REQUIREMENTS: Repeat the records verbatim, from the line with "Click the 进入障碍 row label in red table" through the line with "(x=978, y=149)".

INPUT:
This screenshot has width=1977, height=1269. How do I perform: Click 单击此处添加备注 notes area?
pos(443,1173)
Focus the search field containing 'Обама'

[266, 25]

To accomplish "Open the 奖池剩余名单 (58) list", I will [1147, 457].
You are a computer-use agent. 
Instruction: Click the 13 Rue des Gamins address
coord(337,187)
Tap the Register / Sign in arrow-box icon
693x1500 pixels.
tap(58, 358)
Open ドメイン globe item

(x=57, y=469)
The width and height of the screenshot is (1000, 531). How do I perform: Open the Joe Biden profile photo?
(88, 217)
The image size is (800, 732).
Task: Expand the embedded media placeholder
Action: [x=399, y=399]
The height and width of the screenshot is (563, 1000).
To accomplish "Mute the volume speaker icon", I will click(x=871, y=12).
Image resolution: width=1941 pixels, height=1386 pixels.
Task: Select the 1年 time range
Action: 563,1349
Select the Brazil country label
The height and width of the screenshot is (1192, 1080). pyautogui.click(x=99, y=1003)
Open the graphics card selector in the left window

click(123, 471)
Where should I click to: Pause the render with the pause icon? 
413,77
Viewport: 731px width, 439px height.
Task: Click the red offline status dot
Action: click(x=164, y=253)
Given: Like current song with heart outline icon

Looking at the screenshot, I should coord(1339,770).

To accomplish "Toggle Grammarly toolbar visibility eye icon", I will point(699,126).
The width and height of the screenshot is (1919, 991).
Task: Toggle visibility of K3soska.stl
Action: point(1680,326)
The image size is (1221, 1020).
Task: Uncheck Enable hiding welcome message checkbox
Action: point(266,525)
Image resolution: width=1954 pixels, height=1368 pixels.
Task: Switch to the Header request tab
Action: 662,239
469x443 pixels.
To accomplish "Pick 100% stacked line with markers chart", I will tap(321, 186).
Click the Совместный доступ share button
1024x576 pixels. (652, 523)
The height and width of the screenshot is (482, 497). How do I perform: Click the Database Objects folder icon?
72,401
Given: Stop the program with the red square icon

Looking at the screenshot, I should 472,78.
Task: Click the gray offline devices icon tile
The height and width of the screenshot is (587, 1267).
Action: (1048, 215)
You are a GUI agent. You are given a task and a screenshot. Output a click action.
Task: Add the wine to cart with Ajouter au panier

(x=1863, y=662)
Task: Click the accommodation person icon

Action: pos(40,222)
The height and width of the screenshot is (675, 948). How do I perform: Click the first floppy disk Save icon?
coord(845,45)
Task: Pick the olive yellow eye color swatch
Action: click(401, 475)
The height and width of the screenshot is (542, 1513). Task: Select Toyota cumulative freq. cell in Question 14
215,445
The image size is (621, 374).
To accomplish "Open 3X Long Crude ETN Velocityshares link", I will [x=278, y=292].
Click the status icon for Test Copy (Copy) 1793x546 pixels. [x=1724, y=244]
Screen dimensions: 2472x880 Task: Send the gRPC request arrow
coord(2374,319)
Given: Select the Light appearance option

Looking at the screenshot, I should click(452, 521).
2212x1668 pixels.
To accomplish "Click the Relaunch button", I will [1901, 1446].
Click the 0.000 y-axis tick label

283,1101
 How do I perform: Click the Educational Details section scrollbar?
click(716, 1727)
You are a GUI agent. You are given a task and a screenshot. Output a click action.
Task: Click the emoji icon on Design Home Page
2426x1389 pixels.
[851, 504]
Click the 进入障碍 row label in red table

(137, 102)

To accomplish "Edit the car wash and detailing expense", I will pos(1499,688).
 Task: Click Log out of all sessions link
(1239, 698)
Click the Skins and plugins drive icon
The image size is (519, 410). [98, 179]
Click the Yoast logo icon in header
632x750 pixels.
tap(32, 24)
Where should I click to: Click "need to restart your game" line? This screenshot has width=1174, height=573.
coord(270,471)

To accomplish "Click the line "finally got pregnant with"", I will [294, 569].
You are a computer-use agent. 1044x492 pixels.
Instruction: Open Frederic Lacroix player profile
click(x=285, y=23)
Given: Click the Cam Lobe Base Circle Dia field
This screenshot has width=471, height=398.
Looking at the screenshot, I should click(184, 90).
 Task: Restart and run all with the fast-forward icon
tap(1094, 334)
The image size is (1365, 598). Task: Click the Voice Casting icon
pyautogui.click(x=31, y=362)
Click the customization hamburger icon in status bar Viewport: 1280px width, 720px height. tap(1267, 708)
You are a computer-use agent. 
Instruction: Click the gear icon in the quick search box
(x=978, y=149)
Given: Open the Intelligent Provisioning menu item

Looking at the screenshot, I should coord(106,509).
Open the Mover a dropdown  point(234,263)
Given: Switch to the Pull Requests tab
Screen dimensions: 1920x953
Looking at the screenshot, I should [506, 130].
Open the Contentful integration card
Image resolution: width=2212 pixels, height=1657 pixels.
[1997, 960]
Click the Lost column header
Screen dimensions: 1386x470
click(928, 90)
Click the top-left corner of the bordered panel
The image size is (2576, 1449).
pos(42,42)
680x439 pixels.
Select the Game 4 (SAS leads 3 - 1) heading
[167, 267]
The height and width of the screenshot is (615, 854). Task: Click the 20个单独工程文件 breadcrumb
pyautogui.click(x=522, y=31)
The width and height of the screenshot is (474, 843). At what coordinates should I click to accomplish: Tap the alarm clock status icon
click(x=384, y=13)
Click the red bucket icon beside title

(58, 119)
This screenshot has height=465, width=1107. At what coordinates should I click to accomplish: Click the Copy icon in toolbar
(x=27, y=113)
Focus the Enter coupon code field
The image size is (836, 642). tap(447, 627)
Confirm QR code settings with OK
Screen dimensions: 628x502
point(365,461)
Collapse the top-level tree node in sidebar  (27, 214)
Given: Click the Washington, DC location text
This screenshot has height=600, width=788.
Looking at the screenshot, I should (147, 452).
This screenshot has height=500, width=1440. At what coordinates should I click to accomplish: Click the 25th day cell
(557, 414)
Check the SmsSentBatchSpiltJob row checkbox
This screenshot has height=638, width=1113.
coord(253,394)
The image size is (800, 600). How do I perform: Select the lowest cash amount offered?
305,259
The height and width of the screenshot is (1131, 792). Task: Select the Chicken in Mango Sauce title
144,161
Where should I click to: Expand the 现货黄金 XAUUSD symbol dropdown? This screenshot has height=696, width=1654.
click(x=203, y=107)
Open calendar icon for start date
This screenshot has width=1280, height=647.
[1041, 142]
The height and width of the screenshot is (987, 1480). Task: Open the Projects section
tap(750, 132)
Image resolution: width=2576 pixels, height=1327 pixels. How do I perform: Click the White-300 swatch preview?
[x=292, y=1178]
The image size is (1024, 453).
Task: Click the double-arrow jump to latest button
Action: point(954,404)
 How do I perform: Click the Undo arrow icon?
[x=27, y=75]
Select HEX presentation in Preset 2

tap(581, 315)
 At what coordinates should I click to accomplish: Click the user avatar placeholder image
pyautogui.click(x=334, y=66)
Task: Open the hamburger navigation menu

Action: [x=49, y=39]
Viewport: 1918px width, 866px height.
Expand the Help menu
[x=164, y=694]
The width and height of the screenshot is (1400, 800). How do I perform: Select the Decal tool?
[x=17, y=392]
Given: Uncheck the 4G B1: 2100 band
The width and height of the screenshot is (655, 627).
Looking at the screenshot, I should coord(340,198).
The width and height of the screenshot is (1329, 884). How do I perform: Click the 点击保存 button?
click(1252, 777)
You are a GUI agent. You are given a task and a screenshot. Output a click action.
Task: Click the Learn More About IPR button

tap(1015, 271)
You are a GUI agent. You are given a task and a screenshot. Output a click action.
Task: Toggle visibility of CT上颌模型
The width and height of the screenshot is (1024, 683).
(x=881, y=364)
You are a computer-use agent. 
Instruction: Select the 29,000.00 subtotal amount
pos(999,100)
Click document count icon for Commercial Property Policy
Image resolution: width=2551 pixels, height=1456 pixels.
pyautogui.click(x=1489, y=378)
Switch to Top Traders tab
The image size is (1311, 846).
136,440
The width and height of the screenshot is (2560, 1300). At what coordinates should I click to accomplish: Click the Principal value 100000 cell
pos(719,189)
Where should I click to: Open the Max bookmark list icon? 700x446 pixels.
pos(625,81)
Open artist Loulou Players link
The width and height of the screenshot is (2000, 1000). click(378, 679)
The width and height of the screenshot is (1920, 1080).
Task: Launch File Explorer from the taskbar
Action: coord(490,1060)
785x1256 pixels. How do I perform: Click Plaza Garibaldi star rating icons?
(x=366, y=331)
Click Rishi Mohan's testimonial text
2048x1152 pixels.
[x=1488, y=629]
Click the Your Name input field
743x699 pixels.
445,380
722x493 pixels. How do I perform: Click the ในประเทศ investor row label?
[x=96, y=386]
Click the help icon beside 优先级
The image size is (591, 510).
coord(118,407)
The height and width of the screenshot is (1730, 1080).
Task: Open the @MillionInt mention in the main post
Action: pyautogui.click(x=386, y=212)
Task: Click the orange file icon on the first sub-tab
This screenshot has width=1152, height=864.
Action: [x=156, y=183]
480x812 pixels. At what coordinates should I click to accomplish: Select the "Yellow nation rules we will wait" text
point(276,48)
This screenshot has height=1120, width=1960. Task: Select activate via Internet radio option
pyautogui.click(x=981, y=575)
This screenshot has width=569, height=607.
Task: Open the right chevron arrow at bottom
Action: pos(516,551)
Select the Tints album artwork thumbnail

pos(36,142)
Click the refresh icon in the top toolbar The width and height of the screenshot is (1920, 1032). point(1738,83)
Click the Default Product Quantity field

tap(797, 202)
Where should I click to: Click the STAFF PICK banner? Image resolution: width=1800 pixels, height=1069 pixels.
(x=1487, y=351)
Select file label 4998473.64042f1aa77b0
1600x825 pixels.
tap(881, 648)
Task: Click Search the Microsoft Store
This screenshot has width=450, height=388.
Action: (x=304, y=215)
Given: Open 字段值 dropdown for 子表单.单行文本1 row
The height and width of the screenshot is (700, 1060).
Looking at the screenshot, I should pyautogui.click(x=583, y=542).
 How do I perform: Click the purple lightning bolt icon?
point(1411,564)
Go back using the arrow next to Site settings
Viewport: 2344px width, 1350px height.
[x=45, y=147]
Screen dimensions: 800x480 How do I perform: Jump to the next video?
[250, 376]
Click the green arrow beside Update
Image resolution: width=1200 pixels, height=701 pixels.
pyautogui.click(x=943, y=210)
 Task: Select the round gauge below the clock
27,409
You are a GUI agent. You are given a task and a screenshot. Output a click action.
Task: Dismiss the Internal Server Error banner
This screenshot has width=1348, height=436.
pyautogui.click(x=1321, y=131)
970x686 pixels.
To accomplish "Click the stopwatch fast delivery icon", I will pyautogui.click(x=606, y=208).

WRITTEN SOLUTION:
Click the 进入障碍 row label in red table

(137, 102)

To accomplish "Edit the car wash and detailing expense", I will pos(1499,688).
 Task: Click Log out of all sessions link
(1239, 698)
Click the Skins and plugins drive icon
The image size is (519, 410). [98, 179]
Click the Yoast logo icon in header
632x750 pixels.
tap(32, 24)
Where should I click to: Click "need to restart your game" line? This screenshot has width=1174, height=573.
coord(270,471)

To accomplish "Click the line "finally got pregnant with"", I will [294, 569].
You are a computer-use agent. 1044x492 pixels.
Instruction: Open Frederic Lacroix player profile
click(x=285, y=23)
Given: Click the Cam Lobe Base Circle Dia field
This screenshot has width=471, height=398.
Looking at the screenshot, I should click(184, 90).
 Task: Restart and run all with the fast-forward icon
tap(1094, 334)
The image size is (1365, 598). Task: Click the Voice Casting icon
pyautogui.click(x=31, y=362)
Click the customization hamburger icon in status bar Viewport: 1280px width, 720px height. tap(1267, 708)
You are a computer-use agent. 
Instruction: Click the gear icon in the quick search box
(x=978, y=149)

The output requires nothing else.